§ TASK OBJECTIVE:
Lay out every line of the rows below as a Markdown table with two columns, No. for the line number and Text for the line itself, and leave out any blank lines.

§ SUPPLIED MATERIAL:
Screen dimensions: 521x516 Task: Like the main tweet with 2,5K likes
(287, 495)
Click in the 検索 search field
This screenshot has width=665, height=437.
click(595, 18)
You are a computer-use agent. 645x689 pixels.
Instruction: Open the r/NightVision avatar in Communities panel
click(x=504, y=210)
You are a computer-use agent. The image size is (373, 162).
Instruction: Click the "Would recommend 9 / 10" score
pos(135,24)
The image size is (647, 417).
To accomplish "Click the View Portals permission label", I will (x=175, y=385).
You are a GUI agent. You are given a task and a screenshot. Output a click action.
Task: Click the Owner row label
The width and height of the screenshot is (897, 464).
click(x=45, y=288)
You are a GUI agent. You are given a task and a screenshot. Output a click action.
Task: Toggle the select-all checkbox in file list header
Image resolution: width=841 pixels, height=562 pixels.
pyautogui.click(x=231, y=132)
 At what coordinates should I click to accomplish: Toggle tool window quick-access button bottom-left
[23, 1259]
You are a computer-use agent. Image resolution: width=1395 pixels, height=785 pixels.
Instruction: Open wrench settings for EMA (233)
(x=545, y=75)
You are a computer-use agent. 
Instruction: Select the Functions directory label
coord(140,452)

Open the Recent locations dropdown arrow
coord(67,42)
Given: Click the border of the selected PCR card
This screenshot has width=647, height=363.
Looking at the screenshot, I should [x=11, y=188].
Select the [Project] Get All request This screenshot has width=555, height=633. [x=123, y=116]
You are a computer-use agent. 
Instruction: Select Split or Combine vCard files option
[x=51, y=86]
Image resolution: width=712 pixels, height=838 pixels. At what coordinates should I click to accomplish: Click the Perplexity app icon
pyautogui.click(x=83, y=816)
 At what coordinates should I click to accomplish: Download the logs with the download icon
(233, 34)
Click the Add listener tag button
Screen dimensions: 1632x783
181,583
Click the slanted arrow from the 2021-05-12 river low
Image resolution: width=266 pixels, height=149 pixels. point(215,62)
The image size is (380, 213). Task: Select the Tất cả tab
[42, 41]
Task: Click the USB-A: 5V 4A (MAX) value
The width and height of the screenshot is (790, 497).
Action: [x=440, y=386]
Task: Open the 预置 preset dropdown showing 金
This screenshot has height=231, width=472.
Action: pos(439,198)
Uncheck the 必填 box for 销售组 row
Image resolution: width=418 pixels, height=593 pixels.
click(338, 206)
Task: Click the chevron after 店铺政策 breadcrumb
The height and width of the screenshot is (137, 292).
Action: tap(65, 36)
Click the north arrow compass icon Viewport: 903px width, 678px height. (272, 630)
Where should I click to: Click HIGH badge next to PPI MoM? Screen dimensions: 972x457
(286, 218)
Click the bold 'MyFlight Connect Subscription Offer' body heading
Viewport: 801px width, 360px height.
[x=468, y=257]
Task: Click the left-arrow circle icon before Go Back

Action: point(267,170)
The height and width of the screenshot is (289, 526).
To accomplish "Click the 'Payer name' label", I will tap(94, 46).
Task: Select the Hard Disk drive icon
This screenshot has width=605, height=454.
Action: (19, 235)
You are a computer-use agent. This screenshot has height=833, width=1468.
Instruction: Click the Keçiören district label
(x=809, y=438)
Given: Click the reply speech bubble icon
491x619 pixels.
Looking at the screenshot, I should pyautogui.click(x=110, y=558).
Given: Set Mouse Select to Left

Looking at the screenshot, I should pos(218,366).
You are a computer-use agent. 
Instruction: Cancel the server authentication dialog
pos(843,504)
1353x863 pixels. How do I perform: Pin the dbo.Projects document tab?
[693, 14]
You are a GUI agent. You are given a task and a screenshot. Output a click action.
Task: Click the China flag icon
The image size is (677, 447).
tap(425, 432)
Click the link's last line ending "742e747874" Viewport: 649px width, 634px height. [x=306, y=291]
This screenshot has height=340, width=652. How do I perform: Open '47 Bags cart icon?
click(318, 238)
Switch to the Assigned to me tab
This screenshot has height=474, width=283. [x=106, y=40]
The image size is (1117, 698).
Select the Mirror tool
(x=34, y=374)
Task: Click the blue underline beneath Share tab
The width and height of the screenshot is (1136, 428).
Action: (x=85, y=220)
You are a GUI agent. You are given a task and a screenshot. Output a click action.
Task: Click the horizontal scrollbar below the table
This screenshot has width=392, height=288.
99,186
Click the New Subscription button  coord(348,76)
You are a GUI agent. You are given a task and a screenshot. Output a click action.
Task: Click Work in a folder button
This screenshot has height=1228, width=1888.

§ SOLUTION TO THE PROBLEM:
| No. | Text |
|---|---|
| 1 | Screen dimensions: 521x516 Task: Like the main tweet with 2,5K likes |
| 2 | (287, 495) |
| 3 | Click in the 検索 search field |
| 4 | This screenshot has width=665, height=437. |
| 5 | click(595, 18) |
| 6 | You are a computer-use agent. 645x689 pixels. |
| 7 | Instruction: Open the r/NightVision avatar in Communities panel |
| 8 | click(x=504, y=210) |
| 9 | You are a computer-use agent. The image size is (373, 162). |
| 10 | Instruction: Click the "Would recommend 9 / 10" score |
| 11 | pos(135,24) |
| 12 | The image size is (647, 417). |
| 13 | To accomplish "Click the View Portals permission label", I will (x=175, y=385). |
| 14 | You are a GUI agent. You are given a task and a screenshot. Output a click action. |
| 15 | Task: Click the Owner row label |
| 16 | The width and height of the screenshot is (897, 464). |
| 17 | click(x=45, y=288) |
| 18 | You are a GUI agent. You are given a task and a screenshot. Output a click action. |
| 19 | Task: Toggle the select-all checkbox in file list header |
| 20 | Image resolution: width=841 pixels, height=562 pixels. |
| 21 | pyautogui.click(x=231, y=132) |
| 22 |  At what coordinates should I click to accomplish: Toggle tool window quick-access button bottom-left |
| 23 | [23, 1259] |
| 24 | You are a computer-use agent. Image resolution: width=1395 pixels, height=785 pixels. |
| 25 | Instruction: Open wrench settings for EMA (233) |
| 26 | (x=545, y=75) |
| 27 | You are a computer-use agent.  |
| 28 | Instruction: Select the Functions directory label |
| 29 | coord(140,452) |
| 30 | Open the Recent locations dropdown arrow |
| 31 | coord(67,42) |
| 32 | Given: Click the border of the selected PCR card |
| 33 | This screenshot has width=647, height=363. |
| 34 | Looking at the screenshot, I should [x=11, y=188]. |
| 35 | Select the [Project] Get All request This screenshot has width=555, height=633. [x=123, y=116] |
| 36 | You are a computer-use agent.  |
| 37 | Instruction: Select Split or Combine vCard files option |
| 38 | [x=51, y=86] |
| 39 | Image resolution: width=712 pixels, height=838 pixels. At what coordinates should I click to accomplish: Click the Perplexity app icon |
| 40 | pyautogui.click(x=83, y=816) |
| 41 |  At what coordinates should I click to accomplish: Download the logs with the download icon |
| 42 | (233, 34) |
| 43 | Click the Add listener tag button |
| 44 | Screen dimensions: 1632x783 |
| 45 | 181,583 |
| 46 | Click the slanted arrow from the 2021-05-12 river low |
| 47 | Image resolution: width=266 pixels, height=149 pixels. point(215,62) |
| 48 | The image size is (380, 213). Task: Select the Tất cả tab |
| 49 | [42, 41] |
| 50 | Task: Click the USB-A: 5V 4A (MAX) value |
| 51 | The width and height of the screenshot is (790, 497). |
| 52 | Action: [x=440, y=386] |
| 53 | Task: Open the 预置 preset dropdown showing 金 |
| 54 | This screenshot has height=231, width=472. |
| 55 | Action: pos(439,198) |
| 56 | Uncheck the 必填 box for 销售组 row |
| 57 | Image resolution: width=418 pixels, height=593 pixels. |
| 58 | click(338, 206) |
| 59 | Task: Click the chevron after 店铺政策 breadcrumb |
| 60 | The height and width of the screenshot is (137, 292). |
| 61 | Action: tap(65, 36) |
| 62 | Click the north arrow compass icon Viewport: 903px width, 678px height. (272, 630) |
| 63 | Where should I click to: Click HIGH badge next to PPI MoM? Screen dimensions: 972x457 |
| 64 | (286, 218) |
| 65 | Click the bold 'MyFlight Connect Subscription Offer' body heading |
| 66 | Viewport: 801px width, 360px height. |
| 67 | [x=468, y=257] |
| 68 | Task: Click the left-arrow circle icon before Go Back |
| 69 | Action: point(267,170) |
| 70 | The height and width of the screenshot is (289, 526). |
| 71 | To accomplish "Click the 'Payer name' label", I will tap(94, 46). |
| 72 | Task: Select the Hard Disk drive icon |
| 73 | This screenshot has width=605, height=454. |
| 74 | Action: (19, 235) |
| 75 | You are a computer-use agent. This screenshot has height=833, width=1468. |
| 76 | Instruction: Click the Keçiören district label |
| 77 | (x=809, y=438) |
| 78 | Given: Click the reply speech bubble icon |
| 79 | 491x619 pixels. |
| 80 | Looking at the screenshot, I should pyautogui.click(x=110, y=558). |
| 81 | Given: Set Mouse Select to Left |
| 82 | Looking at the screenshot, I should pos(218,366). |
| 83 | You are a computer-use agent.  |
| 84 | Instruction: Cancel the server authentication dialog |
| 85 | pos(843,504) |
| 86 | 1353x863 pixels. How do I perform: Pin the dbo.Projects document tab? |
| 87 | [693, 14] |
| 88 | You are a GUI agent. You are given a task and a screenshot. Output a click action. |
| 89 | Task: Click the China flag icon |
| 90 | The image size is (677, 447). |
| 91 | tap(425, 432) |
| 92 | Click the link's last line ending "742e747874" Viewport: 649px width, 634px height. [x=306, y=291] |
| 93 | This screenshot has height=340, width=652. How do I perform: Open '47 Bags cart icon? |
| 94 | click(318, 238) |
| 95 | Switch to the Assigned to me tab |
| 96 | This screenshot has height=474, width=283. [x=106, y=40] |
| 97 | The image size is (1117, 698). |
| 98 | Select the Mirror tool |
| 99 | (x=34, y=374) |
| 100 | Task: Click the blue underline beneath Share tab |
| 101 | The width and height of the screenshot is (1136, 428). |
| 102 | Action: (x=85, y=220) |
| 103 | You are a GUI agent. You are given a task and a screenshot. Output a click action. |
| 104 | Task: Click the horizontal scrollbar below the table |
| 105 | This screenshot has width=392, height=288. |
| 106 | 99,186 |
| 107 | Click the New Subscription button  coord(348,76) |
| 108 | You are a GUI agent. You are given a task and a screenshot. Output a click action. |
| 109 | Task: Click Work in a folder button |
| 110 | This screenshot has height=1228, width=1888. |